Rows in a dataset:
= = =

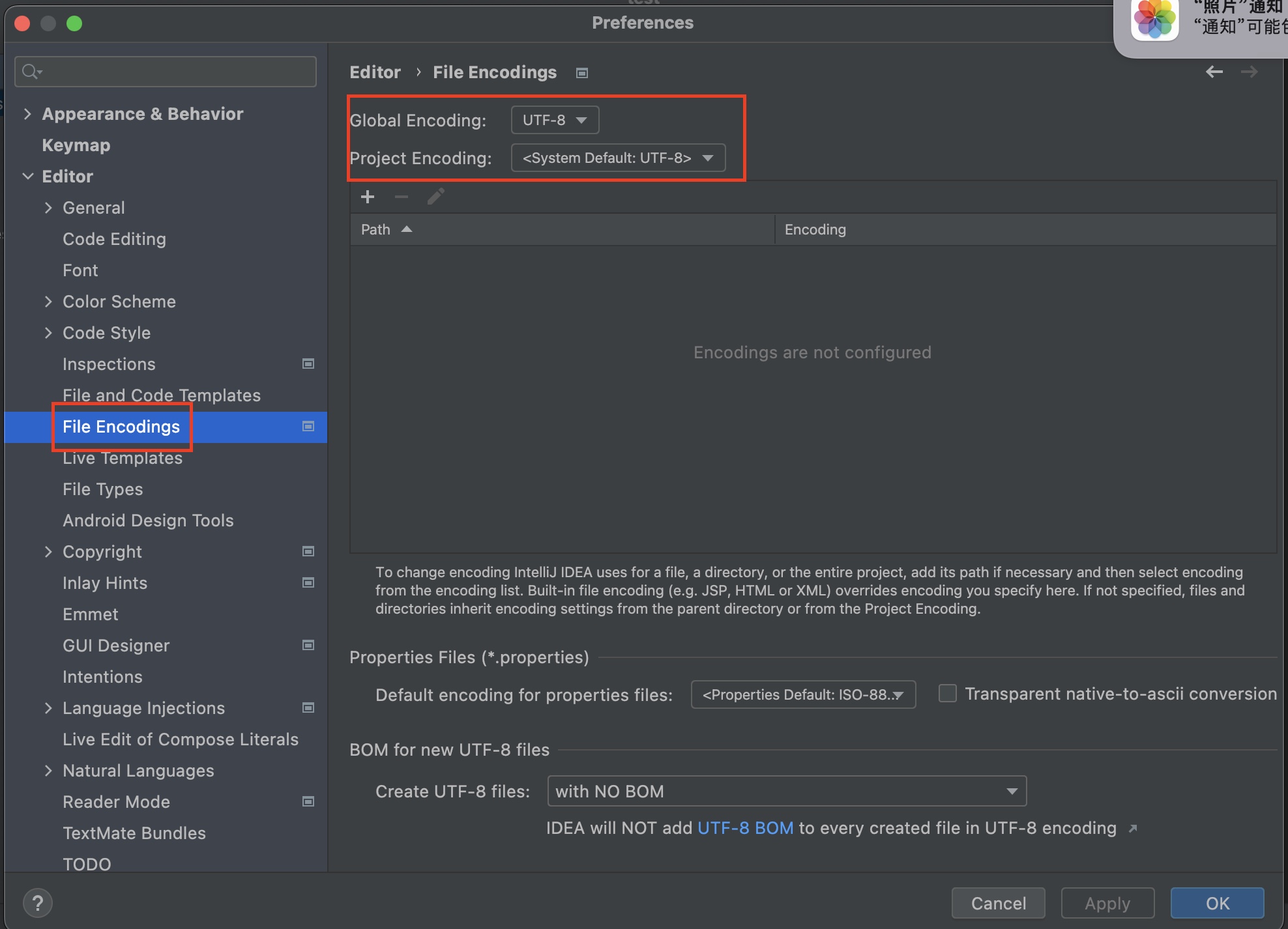
Task: Click the external link arrow after the UTF-8 BOM text
Action: point(1133,829)
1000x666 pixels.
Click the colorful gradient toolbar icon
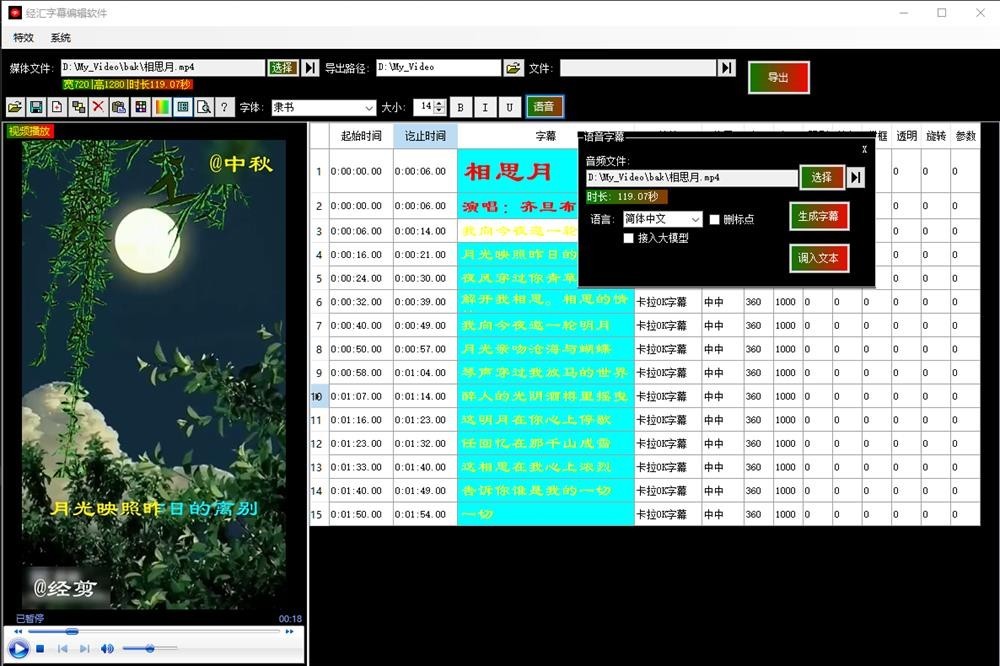coord(162,107)
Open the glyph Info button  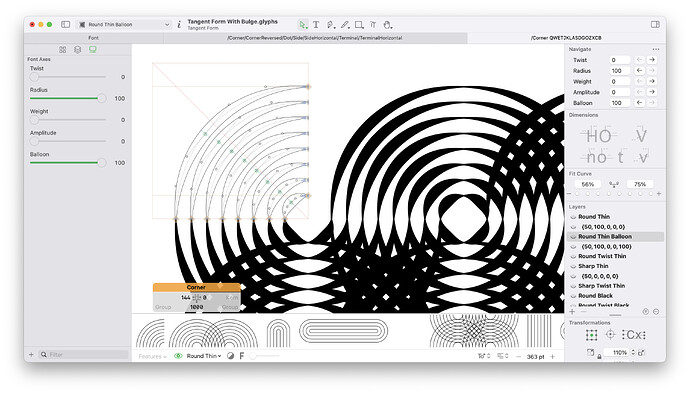pyautogui.click(x=179, y=25)
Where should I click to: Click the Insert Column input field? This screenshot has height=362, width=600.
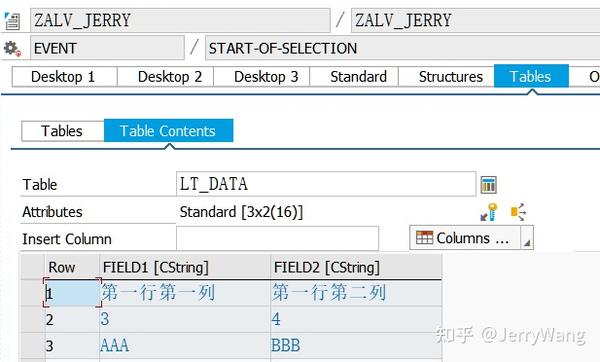[277, 239]
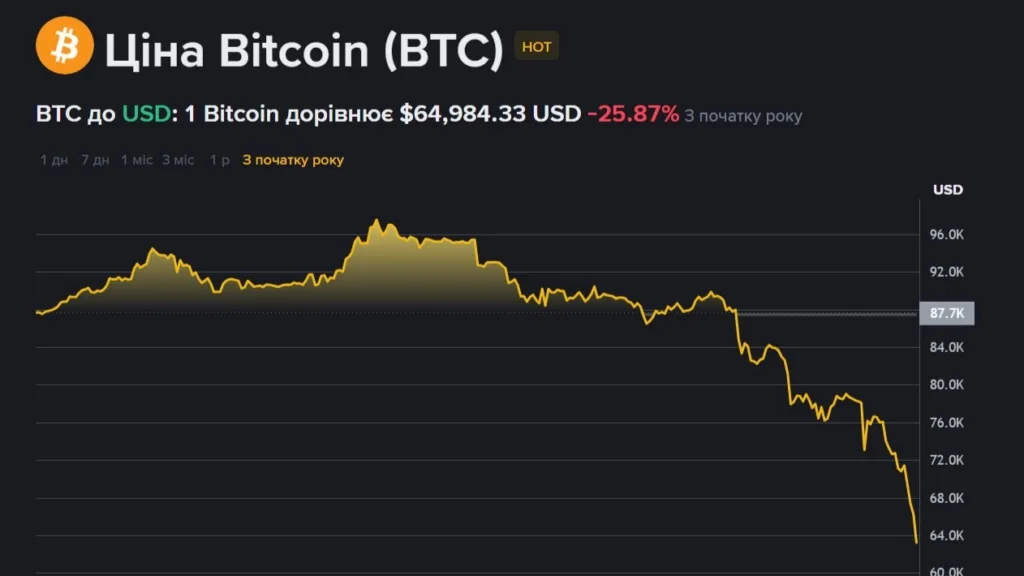The width and height of the screenshot is (1024, 576).
Task: Select the 1 дн time range
Action: point(54,160)
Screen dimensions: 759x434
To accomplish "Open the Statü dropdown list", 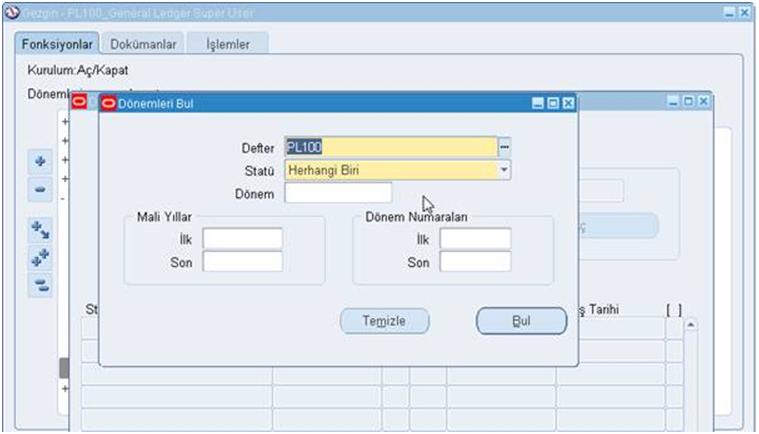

= = =

PROBLEM TO SOLVE: Quote the rows from the line containing "Where should I" through the last row, and leave out the pictures.

REPLY:
Where should I click to: Click the Insert Column input field? This screenshot has height=362, width=600.
[277, 239]
The width and height of the screenshot is (1024, 576).
Task: Select the 1 дн time range
Action: point(54,160)
Screen dimensions: 759x434
To accomplish "Open the Statü dropdown list", 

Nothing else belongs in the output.